DIRECTION
Edit the data from its first line through the line containing "[x=47, y=758]", both included, so that "Song view" becomes "Album view", and give only those lines, otherwise unchanged.
— START OF RECORDS —
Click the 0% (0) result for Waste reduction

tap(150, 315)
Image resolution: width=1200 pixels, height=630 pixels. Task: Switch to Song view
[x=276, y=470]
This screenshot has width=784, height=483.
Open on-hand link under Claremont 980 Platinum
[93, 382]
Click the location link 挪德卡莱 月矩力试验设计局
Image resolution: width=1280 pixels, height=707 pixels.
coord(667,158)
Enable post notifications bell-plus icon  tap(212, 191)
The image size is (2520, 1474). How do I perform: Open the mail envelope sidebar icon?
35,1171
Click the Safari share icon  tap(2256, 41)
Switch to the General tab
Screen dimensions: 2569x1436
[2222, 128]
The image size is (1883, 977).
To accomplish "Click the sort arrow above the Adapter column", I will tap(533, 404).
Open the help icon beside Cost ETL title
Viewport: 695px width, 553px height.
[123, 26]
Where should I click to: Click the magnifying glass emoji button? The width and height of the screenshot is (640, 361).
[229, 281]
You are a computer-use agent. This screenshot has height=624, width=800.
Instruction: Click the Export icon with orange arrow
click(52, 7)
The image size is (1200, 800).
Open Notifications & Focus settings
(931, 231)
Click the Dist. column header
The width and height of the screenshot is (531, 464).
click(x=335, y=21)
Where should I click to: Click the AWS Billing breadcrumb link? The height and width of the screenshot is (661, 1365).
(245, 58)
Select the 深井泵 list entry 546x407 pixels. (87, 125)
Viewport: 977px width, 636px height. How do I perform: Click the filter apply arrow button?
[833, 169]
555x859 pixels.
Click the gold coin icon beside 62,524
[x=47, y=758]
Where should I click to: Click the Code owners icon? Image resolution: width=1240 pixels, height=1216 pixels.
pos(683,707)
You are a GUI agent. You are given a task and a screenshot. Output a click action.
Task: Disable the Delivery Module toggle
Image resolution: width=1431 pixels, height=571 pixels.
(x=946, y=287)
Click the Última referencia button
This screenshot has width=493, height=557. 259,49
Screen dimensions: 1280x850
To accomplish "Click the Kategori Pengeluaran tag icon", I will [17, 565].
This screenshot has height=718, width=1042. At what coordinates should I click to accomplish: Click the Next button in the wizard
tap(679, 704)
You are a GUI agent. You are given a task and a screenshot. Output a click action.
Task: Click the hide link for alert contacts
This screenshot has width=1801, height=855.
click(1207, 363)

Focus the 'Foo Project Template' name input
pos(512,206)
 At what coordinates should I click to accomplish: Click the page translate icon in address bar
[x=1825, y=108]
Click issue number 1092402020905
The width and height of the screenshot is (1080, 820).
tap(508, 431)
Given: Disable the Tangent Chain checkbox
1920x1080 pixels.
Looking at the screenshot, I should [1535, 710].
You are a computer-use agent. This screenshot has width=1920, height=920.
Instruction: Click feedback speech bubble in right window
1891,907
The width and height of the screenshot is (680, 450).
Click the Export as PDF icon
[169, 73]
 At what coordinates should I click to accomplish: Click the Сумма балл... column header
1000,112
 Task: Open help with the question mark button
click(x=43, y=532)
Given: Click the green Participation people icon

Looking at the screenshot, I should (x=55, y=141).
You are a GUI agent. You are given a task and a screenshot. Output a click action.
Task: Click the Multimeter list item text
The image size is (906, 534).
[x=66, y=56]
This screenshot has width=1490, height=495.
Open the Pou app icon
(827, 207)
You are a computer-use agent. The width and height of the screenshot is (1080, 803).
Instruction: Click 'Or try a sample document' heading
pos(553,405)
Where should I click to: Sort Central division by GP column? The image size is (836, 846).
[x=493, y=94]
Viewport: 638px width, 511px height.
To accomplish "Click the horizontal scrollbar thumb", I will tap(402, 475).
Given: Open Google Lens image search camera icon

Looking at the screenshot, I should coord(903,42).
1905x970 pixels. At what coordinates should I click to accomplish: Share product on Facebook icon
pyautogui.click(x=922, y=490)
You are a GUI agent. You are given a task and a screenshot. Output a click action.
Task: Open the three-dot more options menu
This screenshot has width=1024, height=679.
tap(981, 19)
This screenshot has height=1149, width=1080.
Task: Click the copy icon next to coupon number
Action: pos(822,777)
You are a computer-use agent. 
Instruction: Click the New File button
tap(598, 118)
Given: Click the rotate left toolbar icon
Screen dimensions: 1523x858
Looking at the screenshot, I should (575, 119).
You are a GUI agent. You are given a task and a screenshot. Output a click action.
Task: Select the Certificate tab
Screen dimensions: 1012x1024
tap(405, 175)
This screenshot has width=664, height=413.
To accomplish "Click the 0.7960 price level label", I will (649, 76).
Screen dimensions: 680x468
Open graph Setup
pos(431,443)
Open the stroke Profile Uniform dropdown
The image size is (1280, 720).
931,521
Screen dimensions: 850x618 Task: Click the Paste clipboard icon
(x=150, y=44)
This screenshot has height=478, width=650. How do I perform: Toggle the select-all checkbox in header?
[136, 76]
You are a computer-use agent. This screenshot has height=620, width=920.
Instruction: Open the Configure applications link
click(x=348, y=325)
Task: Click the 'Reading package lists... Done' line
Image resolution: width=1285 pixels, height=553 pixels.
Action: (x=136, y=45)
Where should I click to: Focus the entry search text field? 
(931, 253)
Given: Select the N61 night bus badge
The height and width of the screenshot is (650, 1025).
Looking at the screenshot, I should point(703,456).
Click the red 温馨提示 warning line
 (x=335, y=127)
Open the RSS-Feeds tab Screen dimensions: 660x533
— END OF RECORDS —
ANSWER TO THIS TASK
Click the 0% (0) result for Waste reduction

tap(150, 315)
Image resolution: width=1200 pixels, height=630 pixels. Task: Switch to Album view
[x=276, y=470]
This screenshot has width=784, height=483.
Open on-hand link under Claremont 980 Platinum
[93, 382]
Click the location link 挪德卡莱 月矩力试验设计局
Image resolution: width=1280 pixels, height=707 pixels.
coord(667,158)
Enable post notifications bell-plus icon  tap(212, 191)
The image size is (2520, 1474). How do I perform: Open the mail envelope sidebar icon?
35,1171
Click the Safari share icon  tap(2256, 41)
Switch to the General tab
Screen dimensions: 2569x1436
[2222, 128]
The image size is (1883, 977).
To accomplish "Click the sort arrow above the Adapter column", I will tap(533, 404).
Open the help icon beside Cost ETL title
Viewport: 695px width, 553px height.
[123, 26]
Where should I click to: Click the magnifying glass emoji button? The width and height of the screenshot is (640, 361).
[229, 281]
You are a computer-use agent. This screenshot has height=624, width=800.
Instruction: Click the Export icon with orange arrow
click(52, 7)
The image size is (1200, 800).
Open Notifications & Focus settings
(931, 231)
Click the Dist. column header
The width and height of the screenshot is (531, 464).
click(x=335, y=21)
Where should I click to: Click the AWS Billing breadcrumb link? The height and width of the screenshot is (661, 1365).
(245, 58)
Select the 深井泵 list entry 546x407 pixels. (87, 125)
Viewport: 977px width, 636px height. How do I perform: Click the filter apply arrow button?
[833, 169]
555x859 pixels.
Click the gold coin icon beside 62,524
[x=47, y=758]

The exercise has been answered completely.